The two men were silent, each thinking his own thoughts. Dr. De la Sa stared at the ruby red of the wine in his cup, swirling it around, while Dr. Butts, chin on fist, stared into the fire.
“See here,” said Katharine. “Let us not mince our words. The princess should have been married long since, and looking forward to holding her child in her arms. She should be enjoying life at court as the heir to the throne, as the royal princess she is. Instead, she has been forced for years to lead a life of semi-seclusion, she is denied the company of a loving mother, and is constantly tortured with the fear of poison and dispossession. She knows not from one day to the next whether her end will come by the illnesses which plague her or by the axe. No wonder she is sick unto death!”
The two men exchanged uneasy glances. The queen was right. Neither knew what to say, so both took refuge in silence.
“And now,” said Katharine with a sigh, as she rose and smoothed her gown, “I would like to see my daughter.”
# # #
Katharine followed Dr. Butts down a dark hallway, until they reached a small room at the rear of the house. When the door to the room creaked, Mary opened listless eyes, expecting to see Dr. Butts with another posset. Suddenly her eyes flew wide. “Mother!” she cried. “Is it really you?” She was afraid of delirium; this illness was different from her others.
Katharine ran the few steps to Mary’s side, sat on the edge of the bed, and took her into her arms. “My Mary,” she whispered, with tears in her eyes. “My precious child!” Katharine leaned back and peered searchingly into her daugh
ter’s face. “How thin and pale you are! Oh, would that I had been able to care for you myself!”
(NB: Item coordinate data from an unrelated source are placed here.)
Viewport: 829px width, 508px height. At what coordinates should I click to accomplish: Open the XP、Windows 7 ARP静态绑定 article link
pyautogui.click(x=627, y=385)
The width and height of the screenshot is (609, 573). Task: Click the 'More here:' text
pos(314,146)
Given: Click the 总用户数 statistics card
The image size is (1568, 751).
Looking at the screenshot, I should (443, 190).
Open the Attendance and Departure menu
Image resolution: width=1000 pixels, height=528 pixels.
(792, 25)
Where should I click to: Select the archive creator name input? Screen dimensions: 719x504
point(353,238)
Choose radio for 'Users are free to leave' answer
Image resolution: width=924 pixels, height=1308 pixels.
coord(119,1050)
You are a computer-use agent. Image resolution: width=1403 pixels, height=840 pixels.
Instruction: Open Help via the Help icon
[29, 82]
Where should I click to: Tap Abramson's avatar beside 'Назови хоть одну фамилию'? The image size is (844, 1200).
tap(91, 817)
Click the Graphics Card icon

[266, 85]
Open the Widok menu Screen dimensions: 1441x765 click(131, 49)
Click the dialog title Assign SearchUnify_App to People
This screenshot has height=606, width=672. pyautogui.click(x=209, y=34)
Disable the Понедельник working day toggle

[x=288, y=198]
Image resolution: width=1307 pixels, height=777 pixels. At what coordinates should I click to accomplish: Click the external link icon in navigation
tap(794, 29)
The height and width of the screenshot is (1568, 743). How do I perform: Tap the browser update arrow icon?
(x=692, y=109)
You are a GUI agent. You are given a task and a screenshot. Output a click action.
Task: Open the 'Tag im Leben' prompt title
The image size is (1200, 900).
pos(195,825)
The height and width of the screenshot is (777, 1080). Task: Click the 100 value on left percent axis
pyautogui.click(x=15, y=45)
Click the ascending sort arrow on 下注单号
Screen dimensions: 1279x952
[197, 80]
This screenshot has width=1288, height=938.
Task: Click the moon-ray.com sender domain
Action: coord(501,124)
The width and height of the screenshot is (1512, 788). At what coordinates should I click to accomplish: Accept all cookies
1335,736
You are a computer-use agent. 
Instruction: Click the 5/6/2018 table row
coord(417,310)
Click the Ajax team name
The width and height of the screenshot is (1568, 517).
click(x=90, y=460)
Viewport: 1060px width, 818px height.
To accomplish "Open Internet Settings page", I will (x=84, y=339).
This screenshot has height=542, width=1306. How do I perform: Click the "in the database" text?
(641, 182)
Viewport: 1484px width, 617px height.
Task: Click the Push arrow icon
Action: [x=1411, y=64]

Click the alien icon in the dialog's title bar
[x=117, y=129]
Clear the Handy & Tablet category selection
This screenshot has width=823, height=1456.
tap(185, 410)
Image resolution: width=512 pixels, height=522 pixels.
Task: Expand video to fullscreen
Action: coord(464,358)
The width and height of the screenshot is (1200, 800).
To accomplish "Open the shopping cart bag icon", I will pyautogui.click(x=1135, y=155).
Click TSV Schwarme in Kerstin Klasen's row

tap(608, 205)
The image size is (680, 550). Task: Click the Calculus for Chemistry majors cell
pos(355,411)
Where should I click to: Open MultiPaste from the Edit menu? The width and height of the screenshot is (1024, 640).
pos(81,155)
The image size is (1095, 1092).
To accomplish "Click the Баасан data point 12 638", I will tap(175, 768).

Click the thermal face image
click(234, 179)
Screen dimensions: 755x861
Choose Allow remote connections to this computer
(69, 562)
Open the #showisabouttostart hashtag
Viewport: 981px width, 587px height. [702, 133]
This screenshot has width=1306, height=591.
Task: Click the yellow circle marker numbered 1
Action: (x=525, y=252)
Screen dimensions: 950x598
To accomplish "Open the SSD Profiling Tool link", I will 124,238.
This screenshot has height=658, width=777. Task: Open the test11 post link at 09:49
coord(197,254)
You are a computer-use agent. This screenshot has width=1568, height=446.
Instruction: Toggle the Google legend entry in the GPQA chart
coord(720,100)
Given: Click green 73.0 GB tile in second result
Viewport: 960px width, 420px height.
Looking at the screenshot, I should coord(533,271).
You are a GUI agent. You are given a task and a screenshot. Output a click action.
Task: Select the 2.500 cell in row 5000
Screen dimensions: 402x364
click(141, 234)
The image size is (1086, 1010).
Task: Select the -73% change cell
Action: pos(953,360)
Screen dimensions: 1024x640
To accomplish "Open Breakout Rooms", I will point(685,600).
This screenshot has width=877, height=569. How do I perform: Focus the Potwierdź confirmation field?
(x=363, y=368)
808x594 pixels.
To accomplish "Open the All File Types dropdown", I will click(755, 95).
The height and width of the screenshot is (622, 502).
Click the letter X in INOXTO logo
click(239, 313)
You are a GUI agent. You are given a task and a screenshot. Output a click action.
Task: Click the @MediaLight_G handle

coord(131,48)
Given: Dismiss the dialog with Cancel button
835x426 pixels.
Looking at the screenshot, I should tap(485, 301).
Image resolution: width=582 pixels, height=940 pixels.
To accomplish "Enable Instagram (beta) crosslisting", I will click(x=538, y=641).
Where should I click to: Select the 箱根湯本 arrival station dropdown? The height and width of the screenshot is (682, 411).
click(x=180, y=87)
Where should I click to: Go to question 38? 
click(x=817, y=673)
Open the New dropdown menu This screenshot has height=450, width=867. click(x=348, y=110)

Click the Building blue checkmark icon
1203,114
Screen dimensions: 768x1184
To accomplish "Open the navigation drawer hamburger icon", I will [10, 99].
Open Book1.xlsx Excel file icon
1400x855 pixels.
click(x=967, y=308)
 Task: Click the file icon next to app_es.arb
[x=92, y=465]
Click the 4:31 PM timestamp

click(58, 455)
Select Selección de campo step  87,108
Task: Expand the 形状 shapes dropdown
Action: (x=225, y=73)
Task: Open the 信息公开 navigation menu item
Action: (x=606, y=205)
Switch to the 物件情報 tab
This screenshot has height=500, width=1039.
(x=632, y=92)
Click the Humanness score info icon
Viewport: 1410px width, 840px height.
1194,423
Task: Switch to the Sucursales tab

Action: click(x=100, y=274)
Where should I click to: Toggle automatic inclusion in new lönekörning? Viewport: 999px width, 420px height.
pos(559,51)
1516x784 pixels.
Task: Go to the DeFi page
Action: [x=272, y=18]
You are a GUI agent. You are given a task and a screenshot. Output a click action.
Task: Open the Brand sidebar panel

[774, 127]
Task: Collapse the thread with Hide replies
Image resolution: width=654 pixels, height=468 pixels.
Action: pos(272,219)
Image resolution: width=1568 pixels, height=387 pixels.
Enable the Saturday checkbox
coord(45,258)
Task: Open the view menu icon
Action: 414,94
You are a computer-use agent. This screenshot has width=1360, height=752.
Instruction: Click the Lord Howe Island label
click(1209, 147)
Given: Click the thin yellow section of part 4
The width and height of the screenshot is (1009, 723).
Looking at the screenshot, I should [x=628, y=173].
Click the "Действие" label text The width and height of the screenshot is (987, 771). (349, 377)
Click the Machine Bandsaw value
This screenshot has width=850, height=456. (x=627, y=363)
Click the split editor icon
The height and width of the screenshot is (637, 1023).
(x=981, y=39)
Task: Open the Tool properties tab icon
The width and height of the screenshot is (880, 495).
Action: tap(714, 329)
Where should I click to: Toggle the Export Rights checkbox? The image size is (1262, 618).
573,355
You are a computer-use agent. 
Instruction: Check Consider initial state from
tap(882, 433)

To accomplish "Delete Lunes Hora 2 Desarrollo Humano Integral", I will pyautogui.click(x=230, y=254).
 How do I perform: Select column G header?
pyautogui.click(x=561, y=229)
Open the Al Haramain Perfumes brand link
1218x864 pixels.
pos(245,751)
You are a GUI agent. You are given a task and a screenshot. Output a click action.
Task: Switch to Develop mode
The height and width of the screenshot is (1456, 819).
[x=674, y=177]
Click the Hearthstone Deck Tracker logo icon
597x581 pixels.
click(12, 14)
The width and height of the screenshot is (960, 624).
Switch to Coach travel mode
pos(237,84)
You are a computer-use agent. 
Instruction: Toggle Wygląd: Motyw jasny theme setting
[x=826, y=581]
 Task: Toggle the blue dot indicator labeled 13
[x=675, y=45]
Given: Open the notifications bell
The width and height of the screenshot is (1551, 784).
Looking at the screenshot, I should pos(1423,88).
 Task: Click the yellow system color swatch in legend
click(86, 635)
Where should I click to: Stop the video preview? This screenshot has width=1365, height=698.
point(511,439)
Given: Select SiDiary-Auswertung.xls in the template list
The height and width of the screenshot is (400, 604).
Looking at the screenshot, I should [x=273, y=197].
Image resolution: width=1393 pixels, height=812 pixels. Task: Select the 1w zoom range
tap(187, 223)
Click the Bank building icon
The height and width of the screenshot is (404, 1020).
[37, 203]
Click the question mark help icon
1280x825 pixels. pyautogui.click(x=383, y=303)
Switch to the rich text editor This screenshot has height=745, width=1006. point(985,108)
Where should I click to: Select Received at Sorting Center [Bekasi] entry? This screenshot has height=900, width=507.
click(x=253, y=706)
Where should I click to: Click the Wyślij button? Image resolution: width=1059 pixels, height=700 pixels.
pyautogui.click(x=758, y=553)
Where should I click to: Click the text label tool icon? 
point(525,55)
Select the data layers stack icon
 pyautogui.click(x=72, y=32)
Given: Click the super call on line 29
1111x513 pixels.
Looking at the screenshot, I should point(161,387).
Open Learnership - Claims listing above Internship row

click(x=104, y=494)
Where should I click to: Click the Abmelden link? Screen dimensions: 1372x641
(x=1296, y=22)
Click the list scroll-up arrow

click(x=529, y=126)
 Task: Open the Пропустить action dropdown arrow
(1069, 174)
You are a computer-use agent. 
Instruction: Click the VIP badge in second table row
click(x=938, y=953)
The Tudor temper flared in Mary’s breast. “Would that you had!” she cried. “Then I would not have come to such a pass! My father must believe me at death’s door. What else could explain your presence here?” Mary scowled.
Katharine shifted her weight and leaned back against the headboard, gathering Mary into her arms. Mary lay her head on her mother’s breast. It was their favorite position, and one that mother and daughter had been wont to indulge in since Mary was a child.
The bitterness left as easily as it had come as Mary looked up into her mother’s loving face. “How glad I am to see you at last! How I have missed you, Mother!”
“And I you,” Katharine replied. Relief flooded over her; she had expected to find her daughter in much worse case. Perhaps Henry’s permission for her to visit Mary after so many years of keeping them apart had less to do with Mary’s health and more with the emperor’s threats.
“Think you that he has had a change of heart?” asked Mary.
Katharine snorted her derision. “Your father? Indeed no,” she said. “I suspect he wishes to placate your cousin Charles. Even kings can only tweak noses so far, and then they must relent.”